Effect of morphine on mesangial immunoglobulin G aggregate kinetics

Because mesangial expansion is considered a precursor of focal glomerulosclerosis, we studied whether morphine can cause mesangial expansion. We used radiolabeled human immunoglobulin G aggregates (¹²⁵I- ahIgG) to study mesangial kinetics in control and experimental (morphine- treated) rats. Control and experimental rats were administered ¹²⁵I-ahIgG by tail vein. Serum levels of ¹²⁵I-ahIgG and uptake of ¹²⁵I-ahIgG by liver, spleen, and mesangium were determined at 4, 8, 12, 24, and 36 h after ¹²⁵I-ahIgG administration.
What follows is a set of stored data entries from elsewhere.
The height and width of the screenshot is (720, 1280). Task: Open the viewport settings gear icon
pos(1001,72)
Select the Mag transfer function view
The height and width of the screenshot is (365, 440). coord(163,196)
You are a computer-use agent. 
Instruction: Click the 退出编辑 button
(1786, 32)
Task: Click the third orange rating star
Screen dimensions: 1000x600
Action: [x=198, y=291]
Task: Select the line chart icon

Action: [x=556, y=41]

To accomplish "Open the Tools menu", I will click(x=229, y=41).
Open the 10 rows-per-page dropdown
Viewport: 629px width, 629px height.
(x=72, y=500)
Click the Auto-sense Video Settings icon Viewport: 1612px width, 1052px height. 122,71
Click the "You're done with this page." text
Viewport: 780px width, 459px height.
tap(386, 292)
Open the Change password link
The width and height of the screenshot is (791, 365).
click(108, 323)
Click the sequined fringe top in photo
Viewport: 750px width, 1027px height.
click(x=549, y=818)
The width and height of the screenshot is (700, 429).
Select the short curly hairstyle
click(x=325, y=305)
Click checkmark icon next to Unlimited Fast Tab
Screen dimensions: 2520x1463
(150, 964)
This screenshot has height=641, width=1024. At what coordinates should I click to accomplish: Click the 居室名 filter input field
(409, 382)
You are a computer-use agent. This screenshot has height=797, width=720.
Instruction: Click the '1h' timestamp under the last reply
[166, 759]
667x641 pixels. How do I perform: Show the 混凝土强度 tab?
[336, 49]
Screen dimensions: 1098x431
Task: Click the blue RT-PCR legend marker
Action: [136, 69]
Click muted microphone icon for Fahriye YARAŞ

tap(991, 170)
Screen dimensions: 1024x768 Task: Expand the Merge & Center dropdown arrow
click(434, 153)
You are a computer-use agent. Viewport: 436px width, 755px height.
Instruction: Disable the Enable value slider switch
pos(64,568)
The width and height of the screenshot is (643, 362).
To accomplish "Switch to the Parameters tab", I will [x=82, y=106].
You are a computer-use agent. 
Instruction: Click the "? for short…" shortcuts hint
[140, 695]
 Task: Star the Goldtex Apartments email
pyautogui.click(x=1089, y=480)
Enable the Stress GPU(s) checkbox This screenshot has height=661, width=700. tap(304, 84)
Mesangial ¹²⁵I-ahIgG levels were higher (P < 0.05) at 4 h and at later periods in morphine-treated vs. control rats. Naloxone, an opioid antagonist, did not attenuate the morphine-induced mesangial accumulation of ¹²⁵I-ahIgG. The mean uptake of IgG aggregates was lower in the liver and spleen of morphine-treated rats at 36 h (P < 0.05). In both in vivo and in vitro experiments, ultrastructural studies showed accumulation of IgG-coated gold particles in vesicles, endosomes, and lysosomes. Morphine may have increased the accumulation of ¹²⁵I-ahIgG in the glomeruli either by increasing the delivery of macromolecules into the mesangium or by altering the exit of macromolecules from the mesangium.